*** MATERIAL PROVIDED ***

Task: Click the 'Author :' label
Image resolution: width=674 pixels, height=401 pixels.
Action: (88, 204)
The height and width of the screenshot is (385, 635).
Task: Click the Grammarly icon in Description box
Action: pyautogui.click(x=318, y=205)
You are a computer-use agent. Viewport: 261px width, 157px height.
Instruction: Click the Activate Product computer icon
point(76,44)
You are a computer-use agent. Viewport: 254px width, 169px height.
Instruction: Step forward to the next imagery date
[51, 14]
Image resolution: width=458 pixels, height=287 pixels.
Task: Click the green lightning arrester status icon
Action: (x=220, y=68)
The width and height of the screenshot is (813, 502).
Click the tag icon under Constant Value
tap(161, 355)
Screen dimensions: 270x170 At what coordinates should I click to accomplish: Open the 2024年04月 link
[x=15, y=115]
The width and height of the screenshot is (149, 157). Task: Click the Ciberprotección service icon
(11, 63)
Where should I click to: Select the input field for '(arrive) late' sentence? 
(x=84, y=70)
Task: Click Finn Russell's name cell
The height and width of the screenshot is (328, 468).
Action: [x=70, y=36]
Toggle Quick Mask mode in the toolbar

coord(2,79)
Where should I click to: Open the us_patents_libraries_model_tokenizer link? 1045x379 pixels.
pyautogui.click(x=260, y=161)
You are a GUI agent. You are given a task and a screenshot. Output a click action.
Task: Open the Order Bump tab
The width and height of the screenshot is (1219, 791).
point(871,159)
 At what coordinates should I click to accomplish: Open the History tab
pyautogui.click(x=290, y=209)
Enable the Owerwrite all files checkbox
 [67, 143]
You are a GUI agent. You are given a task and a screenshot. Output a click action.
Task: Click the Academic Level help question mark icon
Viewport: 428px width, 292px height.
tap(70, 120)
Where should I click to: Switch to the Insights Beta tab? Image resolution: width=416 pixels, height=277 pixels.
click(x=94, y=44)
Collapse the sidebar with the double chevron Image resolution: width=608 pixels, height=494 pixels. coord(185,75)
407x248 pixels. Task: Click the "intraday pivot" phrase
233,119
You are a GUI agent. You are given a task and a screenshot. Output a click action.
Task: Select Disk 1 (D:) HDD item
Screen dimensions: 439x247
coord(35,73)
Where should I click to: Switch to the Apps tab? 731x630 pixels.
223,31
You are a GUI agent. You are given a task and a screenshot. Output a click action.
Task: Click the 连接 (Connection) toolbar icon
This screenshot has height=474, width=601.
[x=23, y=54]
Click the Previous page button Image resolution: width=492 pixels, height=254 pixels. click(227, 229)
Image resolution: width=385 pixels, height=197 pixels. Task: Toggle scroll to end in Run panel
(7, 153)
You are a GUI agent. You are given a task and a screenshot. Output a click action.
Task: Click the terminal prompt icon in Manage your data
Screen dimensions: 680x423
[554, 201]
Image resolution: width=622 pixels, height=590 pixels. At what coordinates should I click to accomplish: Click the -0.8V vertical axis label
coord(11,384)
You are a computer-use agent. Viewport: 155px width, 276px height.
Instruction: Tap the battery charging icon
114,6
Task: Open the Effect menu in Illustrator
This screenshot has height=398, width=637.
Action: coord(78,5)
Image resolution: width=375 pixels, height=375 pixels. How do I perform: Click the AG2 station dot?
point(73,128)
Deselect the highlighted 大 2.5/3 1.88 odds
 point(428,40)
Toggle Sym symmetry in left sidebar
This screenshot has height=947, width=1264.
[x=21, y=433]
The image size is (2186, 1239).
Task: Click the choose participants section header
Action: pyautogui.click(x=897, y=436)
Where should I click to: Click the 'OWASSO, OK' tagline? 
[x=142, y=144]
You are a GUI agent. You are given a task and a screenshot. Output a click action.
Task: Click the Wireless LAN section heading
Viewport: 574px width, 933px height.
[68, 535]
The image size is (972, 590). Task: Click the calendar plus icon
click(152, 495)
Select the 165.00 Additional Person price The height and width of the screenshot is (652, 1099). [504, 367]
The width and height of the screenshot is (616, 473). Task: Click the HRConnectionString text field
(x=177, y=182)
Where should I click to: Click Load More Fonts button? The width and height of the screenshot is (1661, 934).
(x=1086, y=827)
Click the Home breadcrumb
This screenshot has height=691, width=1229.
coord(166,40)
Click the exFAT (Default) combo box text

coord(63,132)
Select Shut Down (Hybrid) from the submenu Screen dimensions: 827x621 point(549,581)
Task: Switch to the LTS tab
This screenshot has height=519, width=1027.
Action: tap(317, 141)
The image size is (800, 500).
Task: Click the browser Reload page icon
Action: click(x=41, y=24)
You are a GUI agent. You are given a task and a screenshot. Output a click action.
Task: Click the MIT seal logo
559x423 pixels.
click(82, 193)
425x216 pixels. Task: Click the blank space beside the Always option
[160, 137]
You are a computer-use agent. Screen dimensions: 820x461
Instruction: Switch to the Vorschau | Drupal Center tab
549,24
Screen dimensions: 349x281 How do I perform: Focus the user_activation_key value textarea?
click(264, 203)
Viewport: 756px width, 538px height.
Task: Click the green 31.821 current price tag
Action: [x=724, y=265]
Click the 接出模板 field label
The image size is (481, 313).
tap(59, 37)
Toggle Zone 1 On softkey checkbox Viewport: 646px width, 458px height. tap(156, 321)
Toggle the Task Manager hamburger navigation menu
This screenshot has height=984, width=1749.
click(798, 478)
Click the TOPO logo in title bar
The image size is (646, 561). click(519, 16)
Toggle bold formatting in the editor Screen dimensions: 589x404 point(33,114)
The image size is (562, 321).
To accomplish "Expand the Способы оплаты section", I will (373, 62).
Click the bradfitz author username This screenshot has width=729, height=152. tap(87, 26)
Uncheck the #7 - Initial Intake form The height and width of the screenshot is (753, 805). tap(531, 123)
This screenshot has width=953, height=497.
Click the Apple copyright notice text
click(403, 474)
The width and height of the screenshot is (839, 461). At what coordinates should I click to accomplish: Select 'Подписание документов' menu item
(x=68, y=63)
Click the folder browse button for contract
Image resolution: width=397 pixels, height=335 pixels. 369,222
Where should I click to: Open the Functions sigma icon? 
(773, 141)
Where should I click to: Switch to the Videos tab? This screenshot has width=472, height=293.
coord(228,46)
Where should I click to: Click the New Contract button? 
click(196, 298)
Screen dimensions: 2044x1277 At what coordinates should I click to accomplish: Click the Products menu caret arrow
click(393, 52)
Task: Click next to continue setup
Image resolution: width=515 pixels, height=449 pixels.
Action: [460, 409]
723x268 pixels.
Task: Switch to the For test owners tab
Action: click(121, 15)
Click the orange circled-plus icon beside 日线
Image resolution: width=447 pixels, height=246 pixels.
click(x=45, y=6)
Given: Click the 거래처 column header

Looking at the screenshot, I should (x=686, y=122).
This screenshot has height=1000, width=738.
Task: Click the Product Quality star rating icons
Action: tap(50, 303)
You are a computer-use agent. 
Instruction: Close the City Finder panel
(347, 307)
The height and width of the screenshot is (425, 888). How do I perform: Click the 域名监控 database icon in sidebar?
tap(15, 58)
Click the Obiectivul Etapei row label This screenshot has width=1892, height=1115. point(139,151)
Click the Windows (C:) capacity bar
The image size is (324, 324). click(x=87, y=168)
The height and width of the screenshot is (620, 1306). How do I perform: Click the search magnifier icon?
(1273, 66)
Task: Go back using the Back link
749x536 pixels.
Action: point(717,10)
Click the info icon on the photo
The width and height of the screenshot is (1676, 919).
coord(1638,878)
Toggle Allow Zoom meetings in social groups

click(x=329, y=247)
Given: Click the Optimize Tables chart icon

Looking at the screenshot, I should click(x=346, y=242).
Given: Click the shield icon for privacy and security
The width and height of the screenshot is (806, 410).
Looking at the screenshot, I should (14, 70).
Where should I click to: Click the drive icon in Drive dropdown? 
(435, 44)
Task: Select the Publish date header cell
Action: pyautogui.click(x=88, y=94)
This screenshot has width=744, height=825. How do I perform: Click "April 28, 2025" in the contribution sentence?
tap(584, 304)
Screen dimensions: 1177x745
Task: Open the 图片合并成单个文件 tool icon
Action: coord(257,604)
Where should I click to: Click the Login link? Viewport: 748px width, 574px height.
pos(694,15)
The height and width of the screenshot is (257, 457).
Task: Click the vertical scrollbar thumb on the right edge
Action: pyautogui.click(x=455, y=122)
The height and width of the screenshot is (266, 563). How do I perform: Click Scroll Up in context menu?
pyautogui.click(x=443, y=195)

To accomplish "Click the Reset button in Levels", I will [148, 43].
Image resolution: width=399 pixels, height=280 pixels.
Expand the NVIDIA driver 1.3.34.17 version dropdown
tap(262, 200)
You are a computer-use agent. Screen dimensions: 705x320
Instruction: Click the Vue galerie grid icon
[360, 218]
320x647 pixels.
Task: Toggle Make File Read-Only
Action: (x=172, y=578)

*** End of MATERIAL PROVIDED ***

[DESCRIPTION OF THE TASK]
Take the lines from the start of the records through the line holding "You are a computer-use agent. Viewport: 254px", both included, and please print them exactly, with nothing else.

[RESPONSE BOX]
Task: Click the 'Author :' label
Image resolution: width=674 pixels, height=401 pixels.
Action: (88, 204)
The height and width of the screenshot is (385, 635).
Task: Click the Grammarly icon in Description box
Action: pyautogui.click(x=318, y=205)
You are a computer-use agent. Viewport: 261px width, 157px height.
Instruction: Click the Activate Product computer icon
point(76,44)
You are a computer-use agent. Viewport: 254px width, 169px height.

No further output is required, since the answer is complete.